Em processo de renovação desde a pandemia, a cadeia produtiva da moda se reinventa e amplifica o Ceará como destino de uma rota iniciada em estados do Norte, Nordeste e inclui até outros países, como Cabo Verde. Desde a feira popular até o novo modelo de atacarejo, o polo varejista de moda e as indústrias de confecção e têxtil cearenses mostram seu potencial.
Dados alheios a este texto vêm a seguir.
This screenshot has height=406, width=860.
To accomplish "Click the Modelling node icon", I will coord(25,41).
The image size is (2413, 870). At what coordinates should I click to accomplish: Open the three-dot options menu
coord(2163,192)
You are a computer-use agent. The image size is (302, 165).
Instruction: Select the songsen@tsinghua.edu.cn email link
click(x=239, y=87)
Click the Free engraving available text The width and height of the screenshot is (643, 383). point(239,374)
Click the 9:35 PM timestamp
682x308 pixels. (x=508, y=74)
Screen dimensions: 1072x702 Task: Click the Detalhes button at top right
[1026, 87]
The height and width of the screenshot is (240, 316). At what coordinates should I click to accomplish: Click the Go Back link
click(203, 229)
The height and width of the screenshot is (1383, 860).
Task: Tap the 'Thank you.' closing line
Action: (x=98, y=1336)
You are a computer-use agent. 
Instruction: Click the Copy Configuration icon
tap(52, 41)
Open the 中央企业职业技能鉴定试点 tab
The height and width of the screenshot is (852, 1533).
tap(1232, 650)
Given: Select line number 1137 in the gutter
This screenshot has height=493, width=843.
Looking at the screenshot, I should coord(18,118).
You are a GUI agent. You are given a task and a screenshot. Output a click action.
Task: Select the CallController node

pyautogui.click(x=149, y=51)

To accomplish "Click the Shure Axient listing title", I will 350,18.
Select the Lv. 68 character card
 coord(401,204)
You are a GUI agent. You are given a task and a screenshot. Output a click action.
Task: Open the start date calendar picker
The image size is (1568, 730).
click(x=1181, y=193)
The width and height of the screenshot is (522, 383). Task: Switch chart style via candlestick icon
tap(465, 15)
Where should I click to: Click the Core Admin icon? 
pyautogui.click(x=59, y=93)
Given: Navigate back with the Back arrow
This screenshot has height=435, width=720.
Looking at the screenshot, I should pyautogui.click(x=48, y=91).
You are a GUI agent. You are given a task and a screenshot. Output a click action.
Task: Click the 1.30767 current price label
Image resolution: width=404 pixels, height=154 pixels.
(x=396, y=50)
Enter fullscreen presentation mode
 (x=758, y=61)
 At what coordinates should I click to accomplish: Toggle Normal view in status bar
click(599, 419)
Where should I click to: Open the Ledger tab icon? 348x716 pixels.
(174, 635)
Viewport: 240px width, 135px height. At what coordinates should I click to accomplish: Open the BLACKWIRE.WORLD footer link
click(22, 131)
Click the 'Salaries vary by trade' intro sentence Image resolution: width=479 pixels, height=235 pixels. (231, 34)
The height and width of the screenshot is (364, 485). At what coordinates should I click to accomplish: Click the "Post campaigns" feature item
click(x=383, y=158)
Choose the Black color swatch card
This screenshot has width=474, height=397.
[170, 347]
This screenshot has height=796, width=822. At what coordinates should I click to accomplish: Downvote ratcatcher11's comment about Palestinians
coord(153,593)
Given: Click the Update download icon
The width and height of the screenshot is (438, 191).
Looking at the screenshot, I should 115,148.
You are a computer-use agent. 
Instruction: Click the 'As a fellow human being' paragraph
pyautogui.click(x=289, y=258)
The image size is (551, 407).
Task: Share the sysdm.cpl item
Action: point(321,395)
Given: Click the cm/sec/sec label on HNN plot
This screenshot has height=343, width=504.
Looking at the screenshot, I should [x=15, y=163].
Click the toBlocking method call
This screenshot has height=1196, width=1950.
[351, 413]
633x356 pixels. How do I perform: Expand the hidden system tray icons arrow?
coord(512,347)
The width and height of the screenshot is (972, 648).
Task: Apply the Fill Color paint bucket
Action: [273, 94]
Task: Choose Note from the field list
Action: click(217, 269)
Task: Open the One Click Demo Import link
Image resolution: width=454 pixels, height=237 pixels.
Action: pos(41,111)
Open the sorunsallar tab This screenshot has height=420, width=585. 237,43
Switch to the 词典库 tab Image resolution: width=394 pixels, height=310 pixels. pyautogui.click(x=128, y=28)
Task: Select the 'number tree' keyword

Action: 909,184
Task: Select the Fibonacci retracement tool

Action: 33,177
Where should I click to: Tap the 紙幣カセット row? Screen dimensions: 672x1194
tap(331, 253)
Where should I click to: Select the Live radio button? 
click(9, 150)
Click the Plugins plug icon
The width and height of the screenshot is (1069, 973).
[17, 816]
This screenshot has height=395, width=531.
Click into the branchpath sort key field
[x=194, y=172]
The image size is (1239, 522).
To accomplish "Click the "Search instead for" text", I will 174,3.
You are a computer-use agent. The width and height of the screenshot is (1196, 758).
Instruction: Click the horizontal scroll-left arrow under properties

Colocado como um dos quatro maiores produtores nacionais no setor de confecção, segundo dados do Instituto Brasileiro de Geografia e Estatística (IBGE), o Estado avança neste mercado.

O Centro de Fortaleza já teve áureos momentos de corredores de vendas de produtos de confecção e têxteis. O primeiro grande polo popular de vendas de atacado e varejo foi o Beco da Poeira.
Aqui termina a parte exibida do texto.